START Records shown

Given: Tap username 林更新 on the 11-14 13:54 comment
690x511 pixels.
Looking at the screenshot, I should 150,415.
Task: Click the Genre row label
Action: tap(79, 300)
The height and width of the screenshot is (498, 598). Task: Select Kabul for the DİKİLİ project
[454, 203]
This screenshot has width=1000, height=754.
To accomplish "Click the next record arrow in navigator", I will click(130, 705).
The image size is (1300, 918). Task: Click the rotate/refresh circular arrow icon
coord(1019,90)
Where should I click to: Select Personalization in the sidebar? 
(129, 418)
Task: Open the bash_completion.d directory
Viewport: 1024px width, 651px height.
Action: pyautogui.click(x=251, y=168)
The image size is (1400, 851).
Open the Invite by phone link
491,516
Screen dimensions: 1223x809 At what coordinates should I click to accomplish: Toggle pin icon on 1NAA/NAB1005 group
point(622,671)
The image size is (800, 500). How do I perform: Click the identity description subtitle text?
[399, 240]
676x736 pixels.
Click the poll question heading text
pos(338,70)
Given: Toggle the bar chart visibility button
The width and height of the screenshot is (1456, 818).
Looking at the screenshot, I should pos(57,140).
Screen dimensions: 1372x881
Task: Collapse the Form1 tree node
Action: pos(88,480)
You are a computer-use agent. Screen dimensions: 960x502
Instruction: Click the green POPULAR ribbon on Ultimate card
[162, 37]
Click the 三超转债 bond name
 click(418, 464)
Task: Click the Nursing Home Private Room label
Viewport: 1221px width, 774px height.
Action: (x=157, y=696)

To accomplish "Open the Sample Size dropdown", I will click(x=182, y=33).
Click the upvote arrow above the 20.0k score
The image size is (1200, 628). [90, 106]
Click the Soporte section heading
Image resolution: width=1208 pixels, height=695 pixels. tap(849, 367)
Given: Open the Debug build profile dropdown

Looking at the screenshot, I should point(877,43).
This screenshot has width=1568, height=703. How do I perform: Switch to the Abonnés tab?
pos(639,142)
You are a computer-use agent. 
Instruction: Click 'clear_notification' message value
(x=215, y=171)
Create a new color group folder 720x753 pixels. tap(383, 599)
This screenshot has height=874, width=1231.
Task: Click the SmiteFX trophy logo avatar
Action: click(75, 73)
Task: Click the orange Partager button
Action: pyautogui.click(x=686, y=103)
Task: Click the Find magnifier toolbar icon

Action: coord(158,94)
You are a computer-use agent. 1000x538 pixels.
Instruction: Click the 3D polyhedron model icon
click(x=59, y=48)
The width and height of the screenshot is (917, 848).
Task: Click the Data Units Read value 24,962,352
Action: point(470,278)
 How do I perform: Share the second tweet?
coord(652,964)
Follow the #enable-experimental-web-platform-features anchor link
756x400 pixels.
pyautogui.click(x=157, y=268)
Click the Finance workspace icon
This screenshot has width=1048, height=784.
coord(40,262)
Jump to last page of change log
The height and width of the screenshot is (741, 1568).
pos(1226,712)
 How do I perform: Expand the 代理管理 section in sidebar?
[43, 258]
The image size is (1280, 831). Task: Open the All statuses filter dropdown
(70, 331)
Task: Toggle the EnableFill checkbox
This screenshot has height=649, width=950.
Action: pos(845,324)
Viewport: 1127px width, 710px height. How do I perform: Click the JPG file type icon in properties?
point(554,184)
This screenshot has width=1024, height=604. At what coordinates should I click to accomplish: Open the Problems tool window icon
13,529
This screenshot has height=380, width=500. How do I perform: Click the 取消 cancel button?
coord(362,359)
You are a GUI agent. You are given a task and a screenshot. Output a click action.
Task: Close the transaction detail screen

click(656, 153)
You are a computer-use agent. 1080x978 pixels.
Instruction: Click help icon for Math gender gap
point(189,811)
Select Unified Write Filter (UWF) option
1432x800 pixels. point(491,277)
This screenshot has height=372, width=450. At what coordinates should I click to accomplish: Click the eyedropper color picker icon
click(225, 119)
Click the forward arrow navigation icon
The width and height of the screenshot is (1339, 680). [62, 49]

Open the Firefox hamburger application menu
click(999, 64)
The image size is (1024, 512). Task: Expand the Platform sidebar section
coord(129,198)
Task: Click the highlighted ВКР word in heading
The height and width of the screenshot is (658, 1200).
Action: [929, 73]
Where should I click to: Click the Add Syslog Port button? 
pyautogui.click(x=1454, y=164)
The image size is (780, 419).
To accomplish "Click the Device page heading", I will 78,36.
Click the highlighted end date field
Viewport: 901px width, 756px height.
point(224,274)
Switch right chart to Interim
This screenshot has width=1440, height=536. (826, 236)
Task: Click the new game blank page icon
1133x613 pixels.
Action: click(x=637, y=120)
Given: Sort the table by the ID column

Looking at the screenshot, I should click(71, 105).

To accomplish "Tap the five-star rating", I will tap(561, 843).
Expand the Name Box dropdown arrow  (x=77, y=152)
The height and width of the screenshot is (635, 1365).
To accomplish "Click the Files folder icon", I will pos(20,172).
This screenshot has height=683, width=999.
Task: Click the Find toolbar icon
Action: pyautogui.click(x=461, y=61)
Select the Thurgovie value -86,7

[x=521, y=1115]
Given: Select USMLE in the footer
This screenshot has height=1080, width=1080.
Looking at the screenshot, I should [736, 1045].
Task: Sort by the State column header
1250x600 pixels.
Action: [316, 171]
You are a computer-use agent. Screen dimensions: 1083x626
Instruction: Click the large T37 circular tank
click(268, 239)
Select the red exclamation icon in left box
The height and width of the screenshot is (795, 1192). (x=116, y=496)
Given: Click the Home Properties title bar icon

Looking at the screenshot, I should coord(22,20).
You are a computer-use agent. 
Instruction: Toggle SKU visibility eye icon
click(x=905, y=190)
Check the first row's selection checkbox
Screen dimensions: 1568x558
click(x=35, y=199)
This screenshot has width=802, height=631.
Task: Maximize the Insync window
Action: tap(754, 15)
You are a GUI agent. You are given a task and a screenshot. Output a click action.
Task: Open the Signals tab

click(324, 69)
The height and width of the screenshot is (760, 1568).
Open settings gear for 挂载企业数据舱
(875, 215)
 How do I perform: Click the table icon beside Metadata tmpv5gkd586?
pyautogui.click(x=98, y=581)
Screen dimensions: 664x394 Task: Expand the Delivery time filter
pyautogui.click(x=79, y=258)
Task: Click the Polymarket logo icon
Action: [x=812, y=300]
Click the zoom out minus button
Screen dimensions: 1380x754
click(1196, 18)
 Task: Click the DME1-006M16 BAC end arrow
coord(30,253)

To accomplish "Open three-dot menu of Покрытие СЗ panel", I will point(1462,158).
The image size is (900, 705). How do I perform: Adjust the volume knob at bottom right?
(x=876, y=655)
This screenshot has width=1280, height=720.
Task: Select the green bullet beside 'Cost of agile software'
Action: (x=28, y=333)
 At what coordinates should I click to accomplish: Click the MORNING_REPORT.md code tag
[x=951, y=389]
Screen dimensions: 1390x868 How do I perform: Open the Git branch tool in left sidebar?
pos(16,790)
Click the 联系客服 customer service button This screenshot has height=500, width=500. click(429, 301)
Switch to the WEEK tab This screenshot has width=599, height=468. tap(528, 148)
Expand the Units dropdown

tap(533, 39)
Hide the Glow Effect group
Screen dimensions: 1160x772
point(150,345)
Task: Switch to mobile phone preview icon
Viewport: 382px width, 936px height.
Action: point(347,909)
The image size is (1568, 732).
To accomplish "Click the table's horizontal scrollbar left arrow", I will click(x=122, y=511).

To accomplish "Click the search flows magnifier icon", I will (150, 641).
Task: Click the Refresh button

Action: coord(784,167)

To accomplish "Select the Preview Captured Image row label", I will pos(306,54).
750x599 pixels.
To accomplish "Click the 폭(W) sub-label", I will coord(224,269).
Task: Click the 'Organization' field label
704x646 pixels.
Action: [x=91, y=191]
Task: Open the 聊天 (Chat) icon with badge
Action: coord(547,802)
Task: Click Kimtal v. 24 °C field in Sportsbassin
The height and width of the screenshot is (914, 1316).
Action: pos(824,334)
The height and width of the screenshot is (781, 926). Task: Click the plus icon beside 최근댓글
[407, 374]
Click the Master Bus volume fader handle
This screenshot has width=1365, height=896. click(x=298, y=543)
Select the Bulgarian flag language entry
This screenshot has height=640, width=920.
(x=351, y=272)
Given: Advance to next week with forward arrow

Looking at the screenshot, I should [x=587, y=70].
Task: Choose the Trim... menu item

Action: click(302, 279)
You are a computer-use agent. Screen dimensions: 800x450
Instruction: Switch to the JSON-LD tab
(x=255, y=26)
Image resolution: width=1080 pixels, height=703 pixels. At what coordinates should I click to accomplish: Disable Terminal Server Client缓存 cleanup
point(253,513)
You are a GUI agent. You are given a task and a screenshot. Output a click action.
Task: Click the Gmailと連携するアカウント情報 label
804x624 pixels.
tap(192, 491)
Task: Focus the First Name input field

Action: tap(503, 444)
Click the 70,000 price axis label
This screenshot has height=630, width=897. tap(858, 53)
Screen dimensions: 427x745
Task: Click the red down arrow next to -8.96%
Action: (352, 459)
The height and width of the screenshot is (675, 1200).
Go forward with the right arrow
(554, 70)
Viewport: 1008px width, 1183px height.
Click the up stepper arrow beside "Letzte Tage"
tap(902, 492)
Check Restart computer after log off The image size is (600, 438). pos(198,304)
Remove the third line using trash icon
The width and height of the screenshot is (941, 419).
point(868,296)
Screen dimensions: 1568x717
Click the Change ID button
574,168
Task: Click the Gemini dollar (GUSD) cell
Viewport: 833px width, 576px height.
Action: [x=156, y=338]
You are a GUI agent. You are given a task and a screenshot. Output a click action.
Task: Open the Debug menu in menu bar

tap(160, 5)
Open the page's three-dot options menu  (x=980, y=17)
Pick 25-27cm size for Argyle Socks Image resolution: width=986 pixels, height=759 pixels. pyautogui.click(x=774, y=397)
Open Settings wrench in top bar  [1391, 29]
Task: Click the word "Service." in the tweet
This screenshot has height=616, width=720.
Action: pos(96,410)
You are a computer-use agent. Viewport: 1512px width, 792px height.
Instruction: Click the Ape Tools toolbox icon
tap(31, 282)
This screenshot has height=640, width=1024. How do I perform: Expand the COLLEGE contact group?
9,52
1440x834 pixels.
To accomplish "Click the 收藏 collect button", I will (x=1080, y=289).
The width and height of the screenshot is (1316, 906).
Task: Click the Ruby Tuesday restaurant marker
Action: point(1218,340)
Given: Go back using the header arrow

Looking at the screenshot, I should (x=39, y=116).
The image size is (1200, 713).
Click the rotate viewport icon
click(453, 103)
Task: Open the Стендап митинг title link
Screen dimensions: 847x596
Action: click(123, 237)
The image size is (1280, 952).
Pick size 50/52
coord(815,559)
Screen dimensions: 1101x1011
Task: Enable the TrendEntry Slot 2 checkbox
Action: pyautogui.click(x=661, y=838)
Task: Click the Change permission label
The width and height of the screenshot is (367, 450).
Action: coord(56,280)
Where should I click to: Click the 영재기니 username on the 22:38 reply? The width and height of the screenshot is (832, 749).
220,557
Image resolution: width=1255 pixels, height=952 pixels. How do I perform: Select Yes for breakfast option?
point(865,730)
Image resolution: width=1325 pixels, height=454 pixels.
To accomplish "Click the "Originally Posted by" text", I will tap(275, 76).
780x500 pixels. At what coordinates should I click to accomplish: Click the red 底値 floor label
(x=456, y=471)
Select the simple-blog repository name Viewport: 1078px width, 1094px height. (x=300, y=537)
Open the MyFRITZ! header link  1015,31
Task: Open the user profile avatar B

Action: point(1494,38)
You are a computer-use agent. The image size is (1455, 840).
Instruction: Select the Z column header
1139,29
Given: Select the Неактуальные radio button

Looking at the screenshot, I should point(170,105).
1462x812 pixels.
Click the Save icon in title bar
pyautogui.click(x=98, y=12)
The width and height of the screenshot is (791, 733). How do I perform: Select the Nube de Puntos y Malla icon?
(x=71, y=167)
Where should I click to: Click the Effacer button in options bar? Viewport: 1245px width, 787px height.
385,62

END Records shown

— Exercise prompt —
Repeat the entries above verbatim, but only from the line that has "Click the Finance workspace icon" down to the line that has "Task: Click the highlighted", inclusive.

— Response to this exercise —
Click the Finance workspace icon
This screenshot has width=1048, height=784.
coord(40,262)
Jump to last page of change log
The height and width of the screenshot is (741, 1568).
pos(1226,712)
 How do I perform: Expand the 代理管理 section in sidebar?
[43, 258]
The image size is (1280, 831). Task: Open the All statuses filter dropdown
(70, 331)
Task: Toggle the EnableFill checkbox
This screenshot has height=649, width=950.
Action: pos(845,324)
Viewport: 1127px width, 710px height. How do I perform: Click the JPG file type icon in properties?
point(554,184)
This screenshot has width=1024, height=604. At what coordinates should I click to accomplish: Open the Problems tool window icon
13,529
This screenshot has height=380, width=500. How do I perform: Click the 取消 cancel button?
coord(362,359)
You are a GUI agent. You are given a task and a screenshot. Output a click action.
Task: Close the transaction detail screen

click(656, 153)
You are a computer-use agent. 1080x978 pixels.
Instruction: Click help icon for Math gender gap
point(189,811)
Select Unified Write Filter (UWF) option
1432x800 pixels. point(491,277)
This screenshot has height=372, width=450. At what coordinates should I click to accomplish: Click the eyedropper color picker icon
click(225, 119)
Click the forward arrow navigation icon
The width and height of the screenshot is (1339, 680). [62, 49]

Open the Firefox hamburger application menu
click(999, 64)
The image size is (1024, 512). Task: Expand the Platform sidebar section
coord(129,198)
Task: Click the highlighted ВКР word in heading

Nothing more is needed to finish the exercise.